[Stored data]

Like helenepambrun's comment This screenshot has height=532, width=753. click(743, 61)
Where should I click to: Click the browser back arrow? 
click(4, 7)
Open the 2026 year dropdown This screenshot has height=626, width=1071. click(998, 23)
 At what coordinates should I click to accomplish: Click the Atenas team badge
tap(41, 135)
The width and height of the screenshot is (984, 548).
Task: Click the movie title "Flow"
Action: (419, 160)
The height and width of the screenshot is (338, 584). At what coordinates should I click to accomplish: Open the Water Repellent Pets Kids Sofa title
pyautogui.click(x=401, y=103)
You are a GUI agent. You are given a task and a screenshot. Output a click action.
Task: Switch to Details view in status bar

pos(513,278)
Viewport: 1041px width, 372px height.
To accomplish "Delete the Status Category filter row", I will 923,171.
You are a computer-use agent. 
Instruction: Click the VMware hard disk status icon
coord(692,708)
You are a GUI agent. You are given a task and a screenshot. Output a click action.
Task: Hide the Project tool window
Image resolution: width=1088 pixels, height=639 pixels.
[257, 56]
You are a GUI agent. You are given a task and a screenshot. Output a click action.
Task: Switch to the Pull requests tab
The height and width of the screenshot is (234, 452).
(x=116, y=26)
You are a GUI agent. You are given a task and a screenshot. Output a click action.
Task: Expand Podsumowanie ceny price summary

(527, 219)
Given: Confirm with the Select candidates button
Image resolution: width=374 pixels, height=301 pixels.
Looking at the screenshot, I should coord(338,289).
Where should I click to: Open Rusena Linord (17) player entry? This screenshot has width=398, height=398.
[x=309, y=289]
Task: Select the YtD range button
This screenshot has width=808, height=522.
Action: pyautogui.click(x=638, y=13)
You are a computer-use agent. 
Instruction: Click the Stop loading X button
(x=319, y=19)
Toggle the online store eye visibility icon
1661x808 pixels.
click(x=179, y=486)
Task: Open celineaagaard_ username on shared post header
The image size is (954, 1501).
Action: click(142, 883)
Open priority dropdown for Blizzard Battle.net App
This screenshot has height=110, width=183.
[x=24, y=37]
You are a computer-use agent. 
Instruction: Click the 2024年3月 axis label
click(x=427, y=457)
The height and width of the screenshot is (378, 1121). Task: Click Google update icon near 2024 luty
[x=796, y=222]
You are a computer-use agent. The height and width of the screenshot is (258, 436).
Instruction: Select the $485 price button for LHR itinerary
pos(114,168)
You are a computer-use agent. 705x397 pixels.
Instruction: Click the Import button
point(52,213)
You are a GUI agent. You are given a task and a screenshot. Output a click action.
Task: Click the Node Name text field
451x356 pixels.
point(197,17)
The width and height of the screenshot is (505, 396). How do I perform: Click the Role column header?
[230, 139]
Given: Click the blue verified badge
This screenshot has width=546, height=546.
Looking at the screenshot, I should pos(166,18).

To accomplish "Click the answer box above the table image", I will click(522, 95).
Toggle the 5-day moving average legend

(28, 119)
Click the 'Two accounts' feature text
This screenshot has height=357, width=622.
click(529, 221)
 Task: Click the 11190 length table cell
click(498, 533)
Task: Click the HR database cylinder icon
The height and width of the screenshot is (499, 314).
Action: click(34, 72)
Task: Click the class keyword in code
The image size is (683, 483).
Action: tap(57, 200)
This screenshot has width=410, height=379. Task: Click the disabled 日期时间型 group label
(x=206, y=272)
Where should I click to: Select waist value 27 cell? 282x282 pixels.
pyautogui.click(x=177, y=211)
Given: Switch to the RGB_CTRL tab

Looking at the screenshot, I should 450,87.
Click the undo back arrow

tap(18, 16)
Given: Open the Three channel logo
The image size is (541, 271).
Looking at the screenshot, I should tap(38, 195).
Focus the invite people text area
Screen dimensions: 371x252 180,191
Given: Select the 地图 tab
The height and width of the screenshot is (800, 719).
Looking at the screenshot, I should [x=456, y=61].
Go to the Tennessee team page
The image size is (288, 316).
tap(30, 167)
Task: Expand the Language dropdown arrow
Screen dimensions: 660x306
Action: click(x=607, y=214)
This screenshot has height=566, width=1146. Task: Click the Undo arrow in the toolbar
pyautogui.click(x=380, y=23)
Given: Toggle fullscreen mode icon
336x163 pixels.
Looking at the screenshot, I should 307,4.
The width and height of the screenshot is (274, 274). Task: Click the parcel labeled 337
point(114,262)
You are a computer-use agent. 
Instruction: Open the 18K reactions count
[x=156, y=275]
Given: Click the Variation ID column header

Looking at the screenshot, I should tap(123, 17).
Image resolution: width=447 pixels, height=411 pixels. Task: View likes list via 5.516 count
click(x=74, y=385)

## EXERCISE REQUIREMENTS:
Extract, exactly, the lines above that begin at the line containing "The image size is (683, 483)." and end at the final line of the records; add no other text.

## SOLUTION BELOW:
The image size is (683, 483).
Action: tap(57, 200)
This screenshot has width=410, height=379. Task: Click the disabled 日期时间型 group label
(x=206, y=272)
Where should I click to: Select waist value 27 cell? 282x282 pixels.
pyautogui.click(x=177, y=211)
Given: Switch to the RGB_CTRL tab

Looking at the screenshot, I should 450,87.
Click the undo back arrow

tap(18, 16)
Given: Open the Three channel logo
The image size is (541, 271).
Looking at the screenshot, I should tap(38, 195).
Focus the invite people text area
Screen dimensions: 371x252 180,191
Given: Select the 地图 tab
The height and width of the screenshot is (800, 719).
Looking at the screenshot, I should [x=456, y=61].
Go to the Tennessee team page
The image size is (288, 316).
tap(30, 167)
Task: Expand the Language dropdown arrow
Screen dimensions: 660x306
Action: click(x=607, y=214)
This screenshot has height=566, width=1146. Task: Click the Undo arrow in the toolbar
pyautogui.click(x=380, y=23)
Given: Toggle fullscreen mode icon
336x163 pixels.
Looking at the screenshot, I should 307,4.
The width and height of the screenshot is (274, 274). Task: Click the parcel labeled 337
point(114,262)
You are a computer-use agent. 
Instruction: Open the 18K reactions count
[x=156, y=275]
Given: Click the Variation ID column header

Looking at the screenshot, I should tap(123, 17).
Image resolution: width=447 pixels, height=411 pixels. Task: View likes list via 5.516 count
click(x=74, y=385)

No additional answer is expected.